## Assigned task
A word-for-word copy of the data, pictures excluded, is what this task asks for.
(The data Opens)
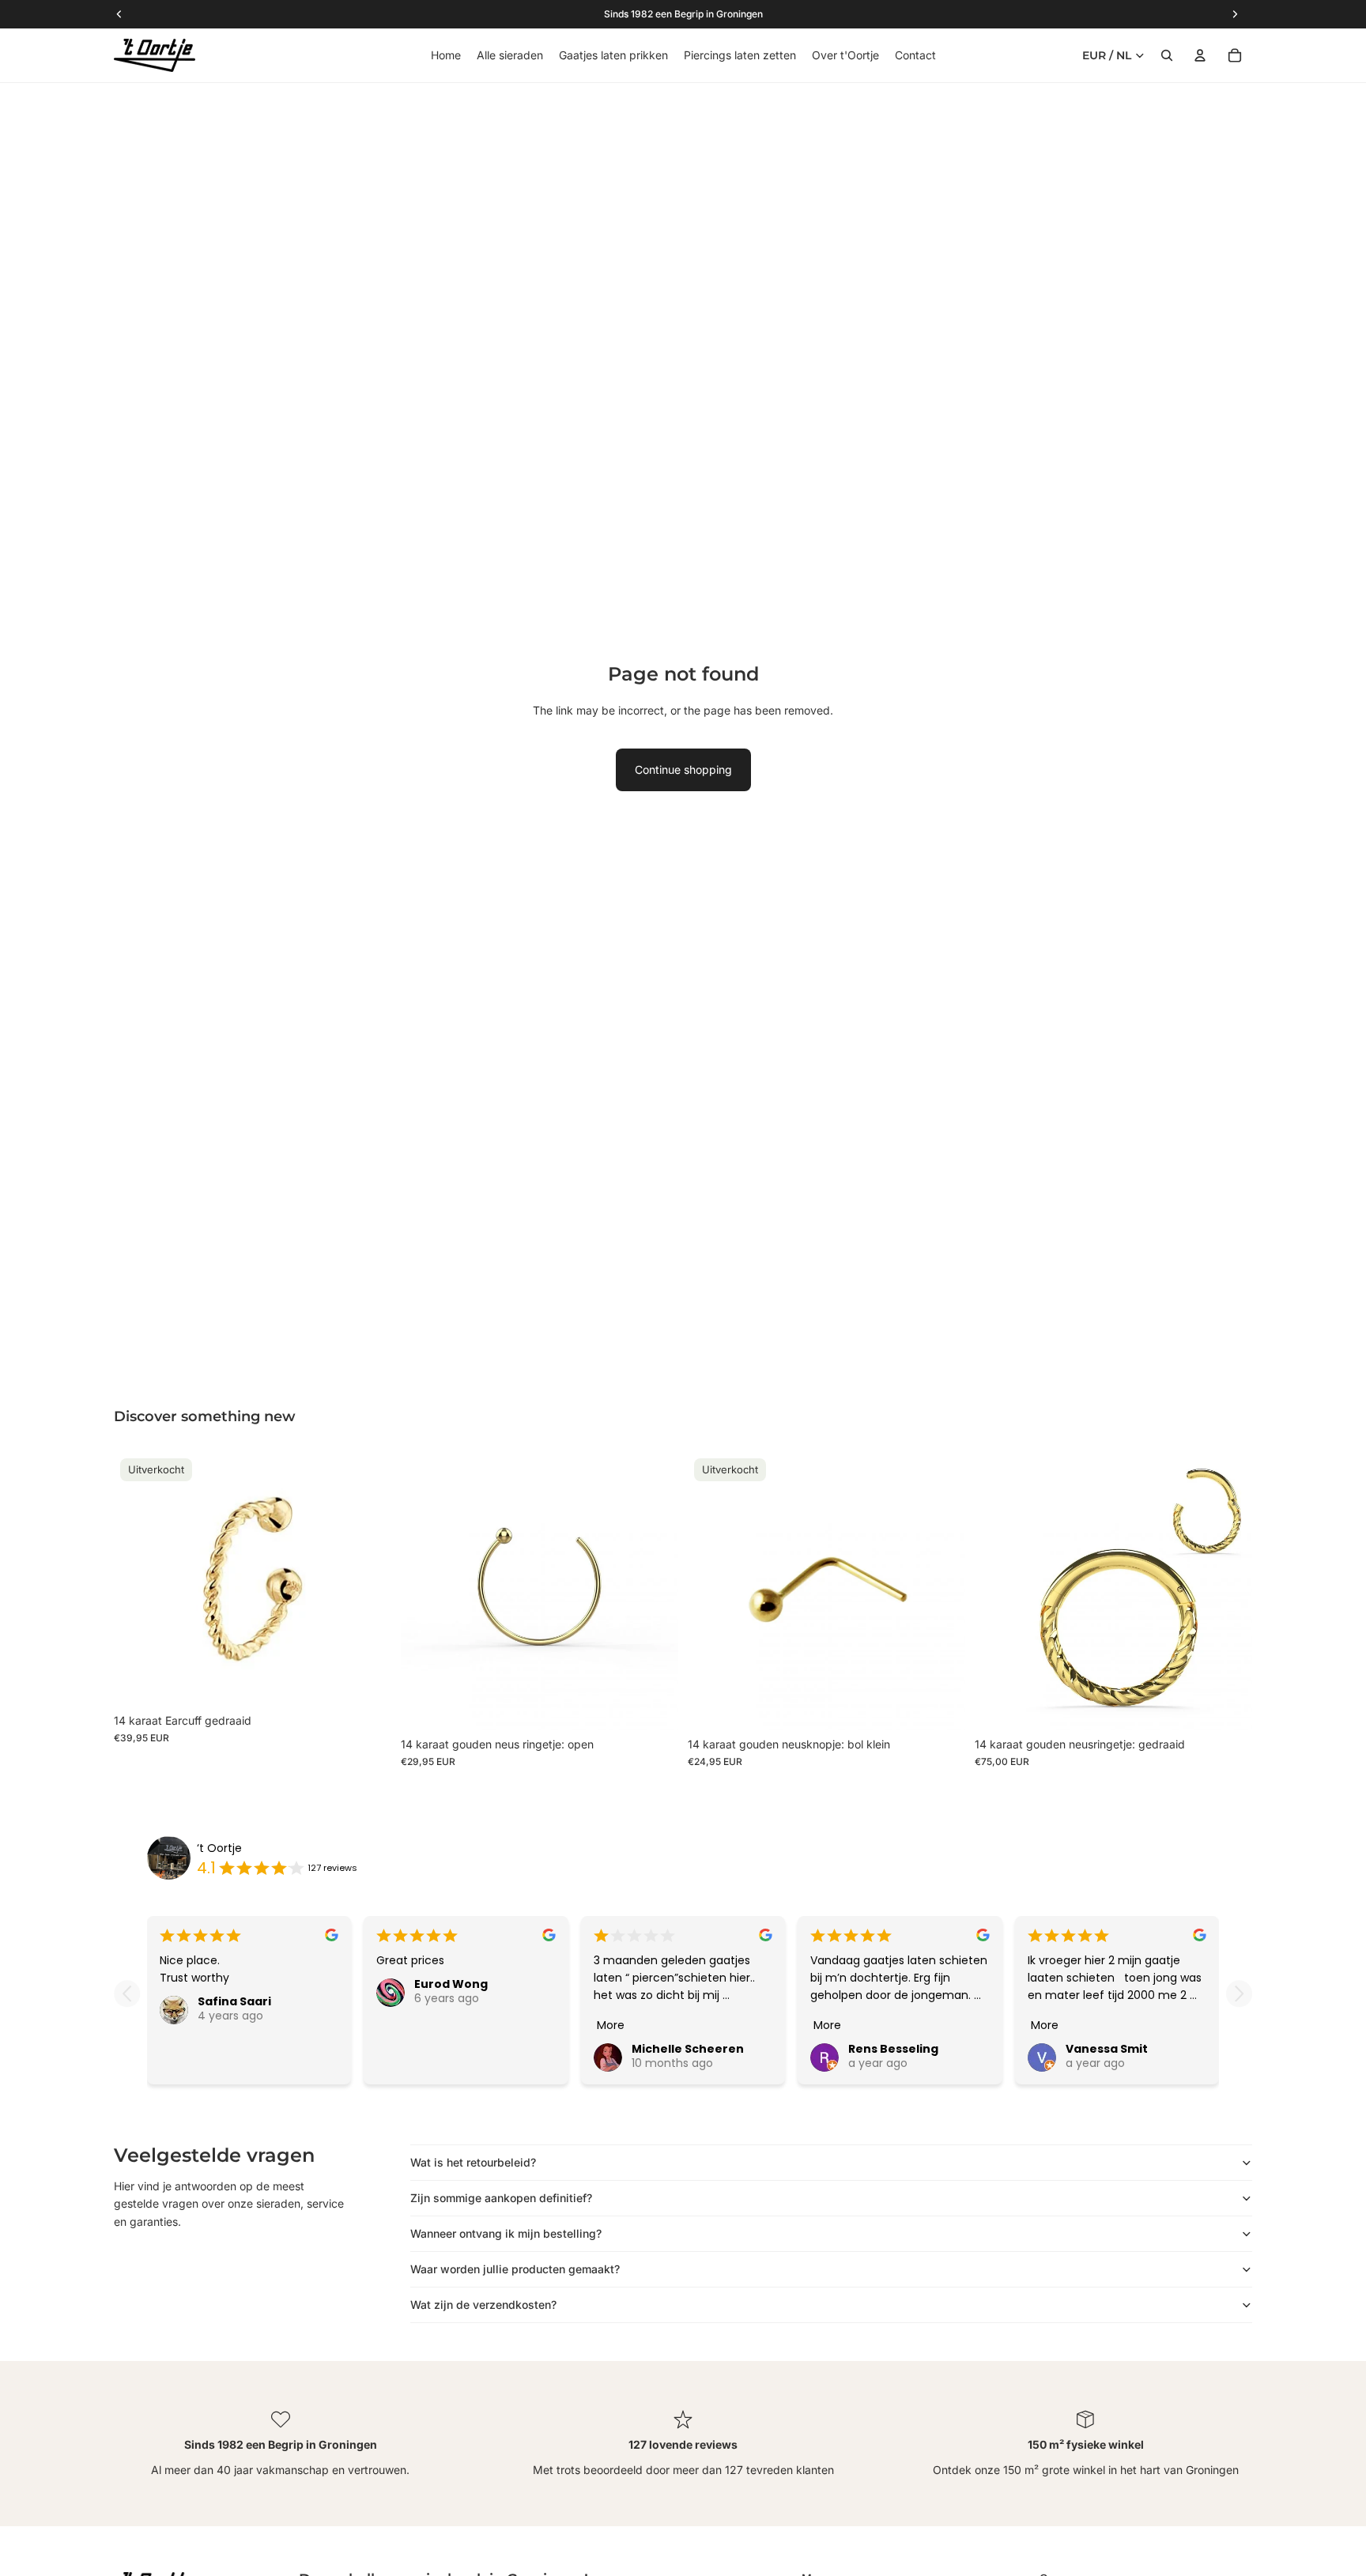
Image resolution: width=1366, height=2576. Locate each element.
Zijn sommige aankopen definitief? (501, 2197)
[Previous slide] (127, 1994)
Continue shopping (683, 769)
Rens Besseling (893, 2048)
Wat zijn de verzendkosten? (483, 2304)
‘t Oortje (219, 1848)
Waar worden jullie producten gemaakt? (515, 2269)
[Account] (1200, 55)
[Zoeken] (1166, 55)
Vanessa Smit (1107, 2048)
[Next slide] (1239, 1994)
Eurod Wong (451, 1984)
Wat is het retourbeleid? (473, 2162)
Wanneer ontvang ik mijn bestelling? (506, 2233)
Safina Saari (234, 2001)
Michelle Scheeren (688, 2048)
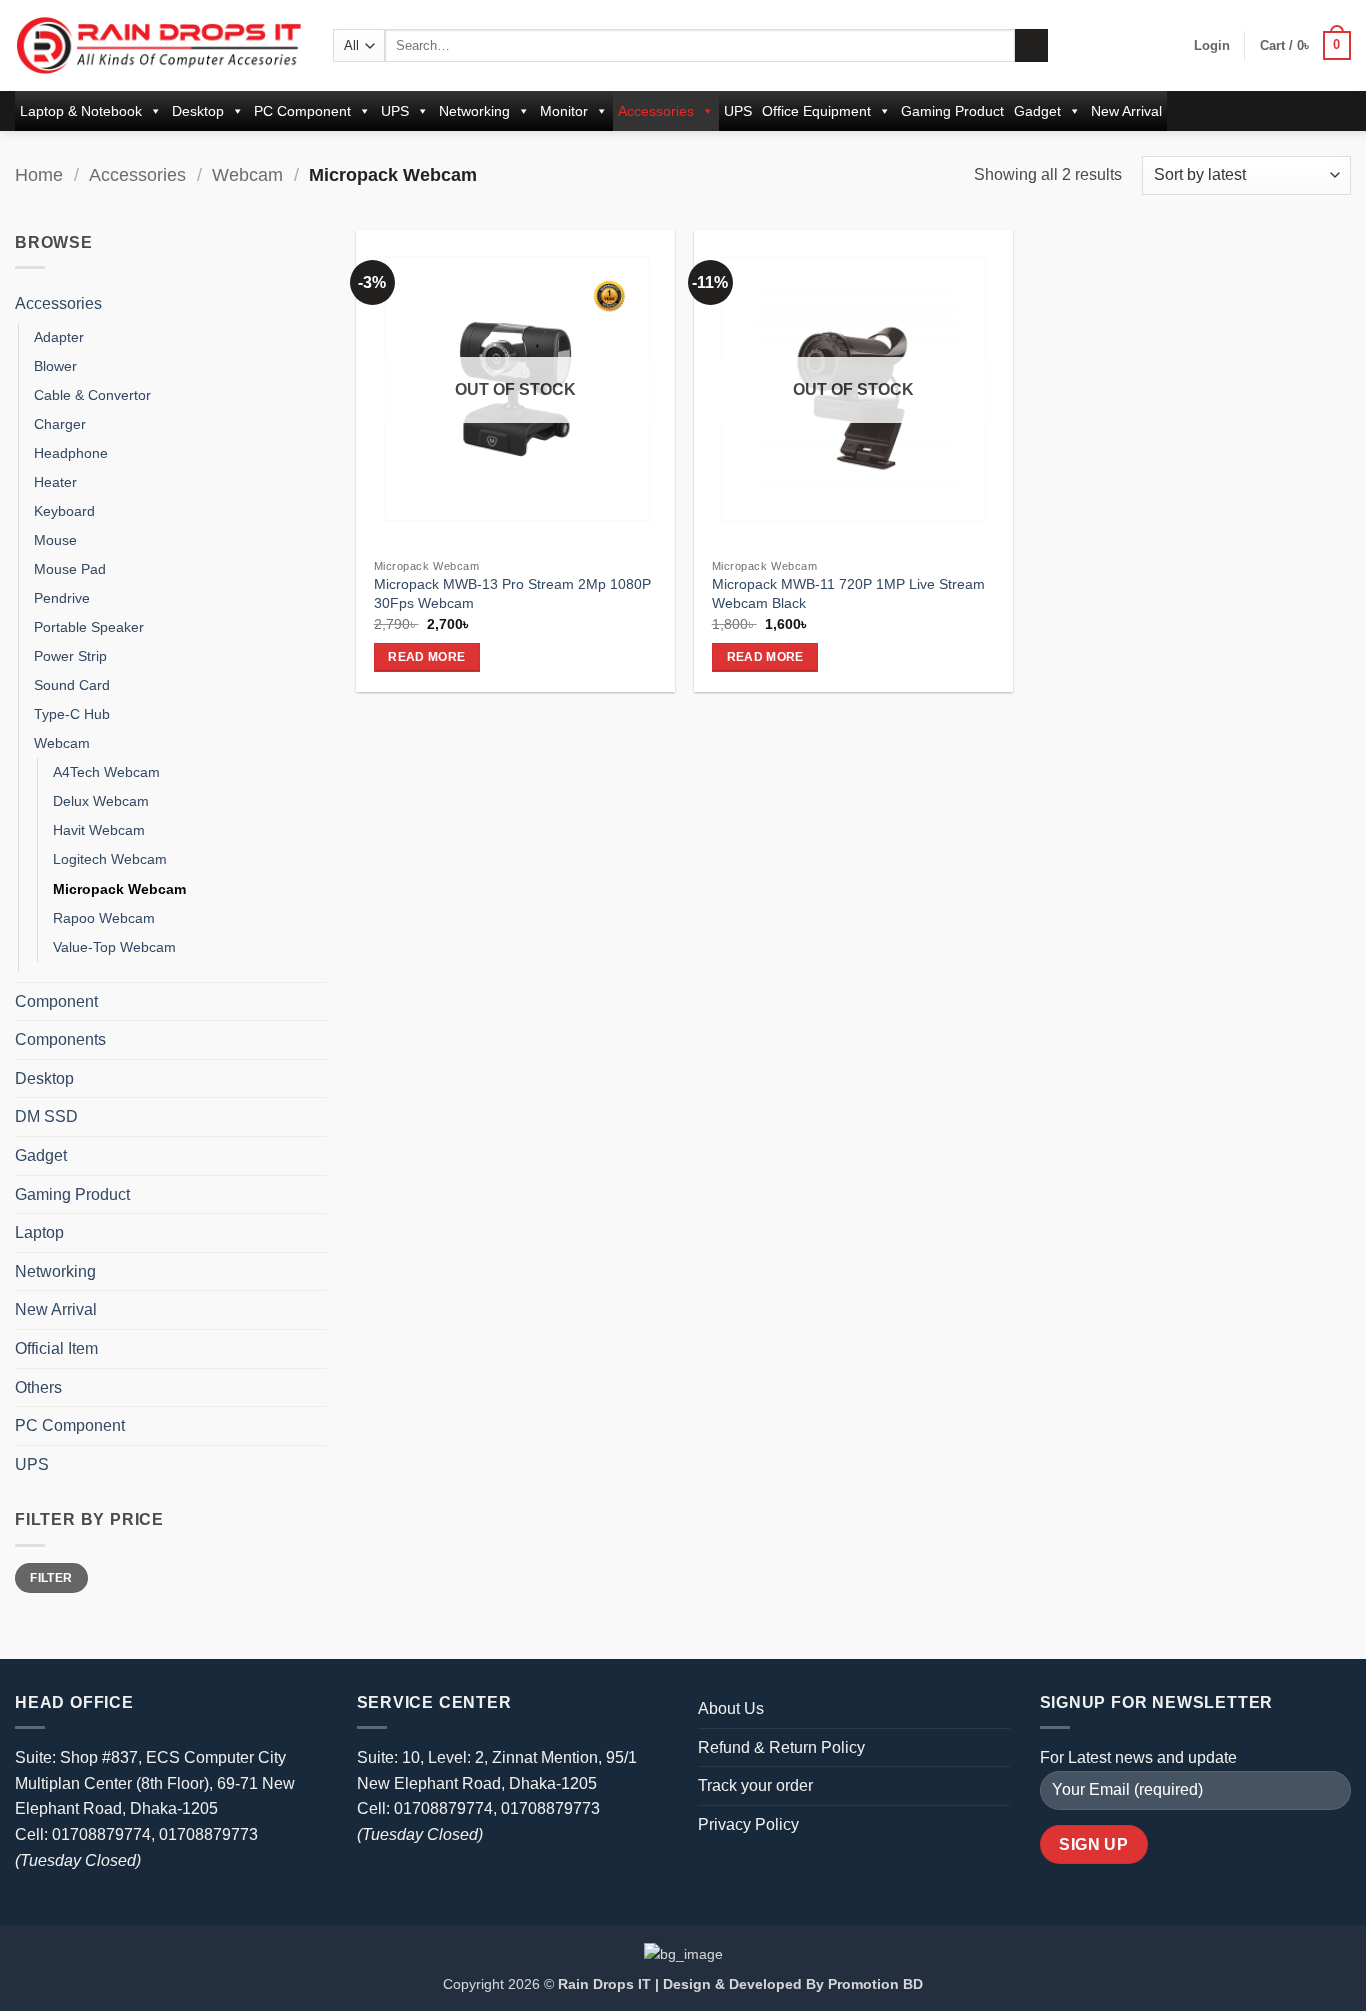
(The data Closes)
## Written solution
Image resolution: width=1366, height=2576. Locate each element.
Zijn sommige aankopen definitief? (501, 2197)
[Previous slide] (127, 1994)
Continue shopping (683, 769)
Rens Besseling (893, 2048)
Wat zijn de verzendkosten? (483, 2304)
‘t Oortje (219, 1848)
Waar worden jullie producten gemaakt? (515, 2269)
[Account] (1200, 55)
[Zoeken] (1166, 55)
Vanessa Smit (1107, 2048)
[Next slide] (1239, 1994)
Eurod Wong (451, 1984)
Wat is het retourbeleid? (473, 2162)
Wanneer ontvang ik mijn bestelling? (506, 2233)
Safina Saari (234, 2001)
Michelle Scheeren (688, 2048)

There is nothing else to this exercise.